A bad day at Apple headquarters.

.


----------



## tomdkat (May 6, 2006)

Well, the phone could have also been "leaked" to steer attention away from the Droids out there. Doing this gets people clamoring over the iPhone again, the way Apple wants it.

Just something else to think about.

Otherwise, given how secretive Apple tends to be about this kind of stuff, I can't imagine someone taking a *prototype* to a *bar* unless the person is trying to impress a potential mate for later on that night...  LOL

Peace...


----------



## loserOlimbs (Jun 19, 2004)

Looks much better to me, though I would take the Nexus 1 or Incredible light years before an inferior iProduct...


----------



## Mumbodog (Oct 3, 2007)

Gizmodo paid $10,000 for the lost iPhone

http://www.edibleapple.com/gizmodo-paid-10000-for-lost-iphone-4g/


----------



## paisanol69 (Sep 7, 2005)

Mumbodog said:


> Gizmodo paid $10,000 for the lost iPhone
> 
> http://www.edibleapple.com/gizmodo-paid-10000-for-lost-iphone-4g/


...I wonder if thats the same price Steve intends to charge for everyone , once its released to market


----------



## Mumbodog (Oct 3, 2007)

Gizmodo's Editor Jason Chen is served a search warrant, computers seized.

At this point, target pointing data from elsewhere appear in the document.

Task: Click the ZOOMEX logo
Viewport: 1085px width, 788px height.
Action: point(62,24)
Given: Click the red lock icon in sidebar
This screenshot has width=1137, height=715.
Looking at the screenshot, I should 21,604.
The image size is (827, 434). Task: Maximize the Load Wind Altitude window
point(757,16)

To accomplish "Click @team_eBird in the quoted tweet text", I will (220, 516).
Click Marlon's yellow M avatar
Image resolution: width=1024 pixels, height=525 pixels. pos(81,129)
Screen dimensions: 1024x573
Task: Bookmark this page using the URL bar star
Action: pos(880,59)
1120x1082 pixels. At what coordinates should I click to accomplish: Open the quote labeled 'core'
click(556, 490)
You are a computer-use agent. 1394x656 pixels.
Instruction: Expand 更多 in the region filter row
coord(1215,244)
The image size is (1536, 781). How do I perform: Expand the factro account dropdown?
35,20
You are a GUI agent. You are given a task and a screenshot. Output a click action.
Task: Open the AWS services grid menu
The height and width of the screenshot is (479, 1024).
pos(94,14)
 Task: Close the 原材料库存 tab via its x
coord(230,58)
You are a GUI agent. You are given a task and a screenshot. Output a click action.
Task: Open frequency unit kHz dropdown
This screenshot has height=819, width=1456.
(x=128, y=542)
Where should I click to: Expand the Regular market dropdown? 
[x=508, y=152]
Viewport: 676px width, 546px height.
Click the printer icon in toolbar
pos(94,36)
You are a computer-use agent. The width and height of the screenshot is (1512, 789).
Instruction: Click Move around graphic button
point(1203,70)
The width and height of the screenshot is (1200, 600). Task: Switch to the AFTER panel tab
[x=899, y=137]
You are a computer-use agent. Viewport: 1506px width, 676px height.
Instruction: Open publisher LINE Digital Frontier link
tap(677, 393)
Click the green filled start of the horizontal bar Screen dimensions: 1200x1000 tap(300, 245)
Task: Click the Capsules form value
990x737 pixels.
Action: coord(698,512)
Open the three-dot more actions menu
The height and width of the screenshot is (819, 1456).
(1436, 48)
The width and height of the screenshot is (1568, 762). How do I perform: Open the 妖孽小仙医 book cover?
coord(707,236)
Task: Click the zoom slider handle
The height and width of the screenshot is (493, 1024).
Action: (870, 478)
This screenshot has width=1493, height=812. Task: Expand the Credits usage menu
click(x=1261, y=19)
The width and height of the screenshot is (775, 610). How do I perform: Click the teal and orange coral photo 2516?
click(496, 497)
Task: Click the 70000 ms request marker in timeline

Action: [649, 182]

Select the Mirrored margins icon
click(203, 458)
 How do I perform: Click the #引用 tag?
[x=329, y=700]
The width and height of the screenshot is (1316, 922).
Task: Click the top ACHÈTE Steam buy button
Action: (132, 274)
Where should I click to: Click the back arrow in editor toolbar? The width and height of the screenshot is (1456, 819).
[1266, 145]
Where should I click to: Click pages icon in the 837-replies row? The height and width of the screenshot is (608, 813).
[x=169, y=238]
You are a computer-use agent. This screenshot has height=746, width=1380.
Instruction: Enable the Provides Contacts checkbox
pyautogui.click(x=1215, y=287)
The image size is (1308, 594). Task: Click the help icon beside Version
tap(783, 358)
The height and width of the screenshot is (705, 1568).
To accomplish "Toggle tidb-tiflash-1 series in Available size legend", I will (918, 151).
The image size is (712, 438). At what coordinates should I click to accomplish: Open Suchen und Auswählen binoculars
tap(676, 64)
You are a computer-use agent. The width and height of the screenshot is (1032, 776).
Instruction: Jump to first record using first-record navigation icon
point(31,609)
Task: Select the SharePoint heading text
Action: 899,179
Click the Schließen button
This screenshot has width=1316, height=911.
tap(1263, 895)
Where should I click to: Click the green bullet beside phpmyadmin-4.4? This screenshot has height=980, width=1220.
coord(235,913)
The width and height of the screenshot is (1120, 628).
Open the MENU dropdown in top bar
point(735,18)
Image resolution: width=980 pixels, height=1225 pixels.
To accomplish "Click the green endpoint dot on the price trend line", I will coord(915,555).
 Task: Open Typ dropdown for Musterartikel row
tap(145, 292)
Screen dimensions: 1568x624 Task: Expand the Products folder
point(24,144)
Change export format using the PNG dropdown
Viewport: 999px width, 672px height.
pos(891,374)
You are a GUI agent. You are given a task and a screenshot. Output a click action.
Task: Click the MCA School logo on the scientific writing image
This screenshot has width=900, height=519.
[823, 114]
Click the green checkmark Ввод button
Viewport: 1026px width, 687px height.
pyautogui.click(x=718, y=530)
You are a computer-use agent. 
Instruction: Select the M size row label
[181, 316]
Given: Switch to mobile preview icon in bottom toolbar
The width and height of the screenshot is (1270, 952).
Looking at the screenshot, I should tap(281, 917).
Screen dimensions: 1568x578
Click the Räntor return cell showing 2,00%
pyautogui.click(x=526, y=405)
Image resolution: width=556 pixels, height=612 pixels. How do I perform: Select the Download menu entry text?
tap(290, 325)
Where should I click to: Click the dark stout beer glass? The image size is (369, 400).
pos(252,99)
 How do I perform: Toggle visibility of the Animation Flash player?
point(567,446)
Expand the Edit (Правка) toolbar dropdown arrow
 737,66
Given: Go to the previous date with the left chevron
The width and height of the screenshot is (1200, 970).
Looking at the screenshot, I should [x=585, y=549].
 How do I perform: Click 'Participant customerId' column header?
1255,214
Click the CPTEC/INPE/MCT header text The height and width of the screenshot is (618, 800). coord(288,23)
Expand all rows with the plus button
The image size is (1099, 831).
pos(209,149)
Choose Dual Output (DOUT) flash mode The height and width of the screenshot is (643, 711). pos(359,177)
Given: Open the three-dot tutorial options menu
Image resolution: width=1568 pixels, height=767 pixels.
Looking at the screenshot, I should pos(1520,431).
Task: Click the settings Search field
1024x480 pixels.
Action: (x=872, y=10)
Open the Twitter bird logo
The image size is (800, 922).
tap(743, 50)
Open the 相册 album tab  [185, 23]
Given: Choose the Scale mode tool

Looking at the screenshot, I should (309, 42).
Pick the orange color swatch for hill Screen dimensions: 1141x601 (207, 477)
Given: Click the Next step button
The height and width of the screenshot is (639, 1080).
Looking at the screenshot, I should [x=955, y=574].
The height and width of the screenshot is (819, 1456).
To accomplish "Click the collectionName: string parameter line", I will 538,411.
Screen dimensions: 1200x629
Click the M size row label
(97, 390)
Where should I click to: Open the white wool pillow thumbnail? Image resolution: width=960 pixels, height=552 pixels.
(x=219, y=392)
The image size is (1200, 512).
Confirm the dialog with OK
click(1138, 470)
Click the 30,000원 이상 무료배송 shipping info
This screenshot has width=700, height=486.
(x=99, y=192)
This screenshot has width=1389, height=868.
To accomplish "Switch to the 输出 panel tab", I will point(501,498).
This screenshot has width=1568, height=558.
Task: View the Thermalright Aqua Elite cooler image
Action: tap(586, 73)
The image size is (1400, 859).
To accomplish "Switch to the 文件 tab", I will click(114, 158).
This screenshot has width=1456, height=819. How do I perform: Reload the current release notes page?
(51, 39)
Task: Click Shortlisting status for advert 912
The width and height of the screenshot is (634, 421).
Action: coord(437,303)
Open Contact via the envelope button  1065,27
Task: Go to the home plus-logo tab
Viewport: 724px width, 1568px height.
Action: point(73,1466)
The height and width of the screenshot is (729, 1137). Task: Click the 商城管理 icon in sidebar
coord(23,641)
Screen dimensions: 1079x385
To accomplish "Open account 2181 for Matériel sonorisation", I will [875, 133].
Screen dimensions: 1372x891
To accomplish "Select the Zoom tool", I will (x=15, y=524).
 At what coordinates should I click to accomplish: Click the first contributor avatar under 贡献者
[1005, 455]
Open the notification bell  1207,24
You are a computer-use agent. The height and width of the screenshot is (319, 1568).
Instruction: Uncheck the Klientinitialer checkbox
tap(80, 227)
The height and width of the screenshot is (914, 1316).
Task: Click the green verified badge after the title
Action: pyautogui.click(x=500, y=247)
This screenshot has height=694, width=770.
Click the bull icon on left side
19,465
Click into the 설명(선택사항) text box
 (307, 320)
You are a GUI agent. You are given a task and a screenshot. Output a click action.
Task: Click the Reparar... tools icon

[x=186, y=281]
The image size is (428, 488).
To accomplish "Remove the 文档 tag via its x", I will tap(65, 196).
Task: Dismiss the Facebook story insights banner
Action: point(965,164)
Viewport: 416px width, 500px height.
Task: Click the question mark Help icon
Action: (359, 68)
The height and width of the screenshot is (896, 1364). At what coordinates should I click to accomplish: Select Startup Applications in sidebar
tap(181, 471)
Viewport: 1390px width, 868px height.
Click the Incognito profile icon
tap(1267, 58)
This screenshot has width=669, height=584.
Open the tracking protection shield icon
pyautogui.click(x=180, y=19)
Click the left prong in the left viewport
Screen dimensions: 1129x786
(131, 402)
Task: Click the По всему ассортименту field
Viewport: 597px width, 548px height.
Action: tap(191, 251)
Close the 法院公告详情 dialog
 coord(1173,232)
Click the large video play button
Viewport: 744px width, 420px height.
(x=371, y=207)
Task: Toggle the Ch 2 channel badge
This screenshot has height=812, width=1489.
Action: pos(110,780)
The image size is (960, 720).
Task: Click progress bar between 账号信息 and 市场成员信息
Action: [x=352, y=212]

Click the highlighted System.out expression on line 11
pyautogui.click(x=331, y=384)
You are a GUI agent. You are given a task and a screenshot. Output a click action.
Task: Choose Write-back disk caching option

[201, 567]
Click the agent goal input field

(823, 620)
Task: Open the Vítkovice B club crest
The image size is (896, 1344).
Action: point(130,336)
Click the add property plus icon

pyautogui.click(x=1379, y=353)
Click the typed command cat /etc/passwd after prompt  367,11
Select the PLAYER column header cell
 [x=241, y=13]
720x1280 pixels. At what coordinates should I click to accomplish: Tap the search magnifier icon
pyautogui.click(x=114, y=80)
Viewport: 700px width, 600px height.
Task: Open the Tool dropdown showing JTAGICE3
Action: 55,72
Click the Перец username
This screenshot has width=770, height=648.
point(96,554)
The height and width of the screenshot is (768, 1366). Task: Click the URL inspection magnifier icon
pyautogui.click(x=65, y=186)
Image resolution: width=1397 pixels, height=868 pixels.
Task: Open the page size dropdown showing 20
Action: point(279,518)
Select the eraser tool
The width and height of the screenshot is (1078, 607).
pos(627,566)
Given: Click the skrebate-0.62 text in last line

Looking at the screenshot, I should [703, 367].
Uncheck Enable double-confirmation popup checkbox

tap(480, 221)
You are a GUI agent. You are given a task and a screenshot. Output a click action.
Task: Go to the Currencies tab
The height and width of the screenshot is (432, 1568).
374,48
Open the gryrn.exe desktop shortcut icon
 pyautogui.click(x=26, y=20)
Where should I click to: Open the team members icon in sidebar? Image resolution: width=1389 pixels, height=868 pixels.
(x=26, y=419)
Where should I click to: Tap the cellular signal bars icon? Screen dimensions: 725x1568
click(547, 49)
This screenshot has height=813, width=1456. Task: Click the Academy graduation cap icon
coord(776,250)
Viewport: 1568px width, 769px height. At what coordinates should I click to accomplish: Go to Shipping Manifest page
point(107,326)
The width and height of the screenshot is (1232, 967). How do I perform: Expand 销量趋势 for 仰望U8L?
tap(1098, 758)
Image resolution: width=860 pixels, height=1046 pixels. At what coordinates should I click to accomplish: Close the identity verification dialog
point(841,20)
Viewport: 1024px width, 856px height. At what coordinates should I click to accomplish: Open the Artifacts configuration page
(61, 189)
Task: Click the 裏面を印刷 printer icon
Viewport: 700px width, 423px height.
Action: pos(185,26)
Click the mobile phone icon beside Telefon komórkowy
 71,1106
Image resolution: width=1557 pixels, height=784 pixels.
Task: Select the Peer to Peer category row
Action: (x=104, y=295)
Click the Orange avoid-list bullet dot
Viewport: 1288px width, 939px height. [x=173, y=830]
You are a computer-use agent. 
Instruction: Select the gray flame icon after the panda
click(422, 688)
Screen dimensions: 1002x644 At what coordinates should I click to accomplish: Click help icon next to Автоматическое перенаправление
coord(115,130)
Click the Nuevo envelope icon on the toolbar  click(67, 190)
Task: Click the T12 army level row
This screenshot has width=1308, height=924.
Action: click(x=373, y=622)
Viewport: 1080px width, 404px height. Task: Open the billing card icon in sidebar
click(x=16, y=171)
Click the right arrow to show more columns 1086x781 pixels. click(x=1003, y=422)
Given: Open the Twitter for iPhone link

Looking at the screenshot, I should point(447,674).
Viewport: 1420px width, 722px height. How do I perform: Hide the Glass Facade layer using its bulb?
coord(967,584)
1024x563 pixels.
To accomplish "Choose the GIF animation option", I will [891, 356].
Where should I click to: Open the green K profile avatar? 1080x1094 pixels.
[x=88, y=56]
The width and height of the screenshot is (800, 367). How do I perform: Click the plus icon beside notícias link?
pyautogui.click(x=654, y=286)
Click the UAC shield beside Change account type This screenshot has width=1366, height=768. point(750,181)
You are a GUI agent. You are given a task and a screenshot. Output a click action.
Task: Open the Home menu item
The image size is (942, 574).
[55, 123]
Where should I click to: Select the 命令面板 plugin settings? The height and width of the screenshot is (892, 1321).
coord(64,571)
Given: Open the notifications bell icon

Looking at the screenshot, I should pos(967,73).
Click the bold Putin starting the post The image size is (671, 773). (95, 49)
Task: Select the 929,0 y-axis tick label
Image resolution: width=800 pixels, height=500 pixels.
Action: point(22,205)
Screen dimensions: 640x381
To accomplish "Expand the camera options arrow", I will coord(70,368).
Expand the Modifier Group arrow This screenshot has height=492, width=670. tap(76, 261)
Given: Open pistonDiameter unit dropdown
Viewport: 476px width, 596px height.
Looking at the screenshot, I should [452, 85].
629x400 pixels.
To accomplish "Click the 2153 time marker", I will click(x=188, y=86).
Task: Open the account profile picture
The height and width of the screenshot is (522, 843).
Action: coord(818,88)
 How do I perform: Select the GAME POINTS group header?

http://gizmodo.com/5524843/police-seize-jason-chens-computers

http://www.businessinsider.com/meet-the-man-that-busted-gizmodos-editor-2010-4

.

.


----------



## loserOlimbs (Jun 19, 2004)

Mumbodog said:


> Gizmodo's Editor Jason Chen is served a search warrant, computers seized.
> 
> http://gizmodo.com/5524843/police-seize-jason-chens-computers
> 
> ...


Ridiculous! It was returned and the journalist did their job...

Reason 1,000,027 why not to buy an iProduct for me.


----------



## loserOlimbs (Jun 19, 2004)

Update on the iPhone crime:
http://news.cnet.com/8301-13579_3-20003615-37.html

The best part:

San Mateo County prosecutors are defending the search of a Gizmodo.com editor's home and seizure of his computers that were part of a criminal investigation into an iPhone prototype lost by an Apple employee.


----------



## Mumbodog (Oct 3, 2007)

Gizmodo's Brian Lams email to Steve Jobs.

http://www.networkworld.com/community/node/61295



> "Hey Steve, this email chain is off the record on my side.
> 
> I understand the position you're in, and I want to help, but it conflicts with my own responsibilities to give the phone back without any confirmation that its real, from apple, officially.
> 
> ...


.


----------



## prunejuice (Apr 3, 2002)

tomdkat said:


> Well, the phone could have also been "leaked" to steer attention away from the Droids out there. Doing this gets people clamoring over the iPhone again, the way Apple wants it.


Winner-winner, chicken dinner!


----------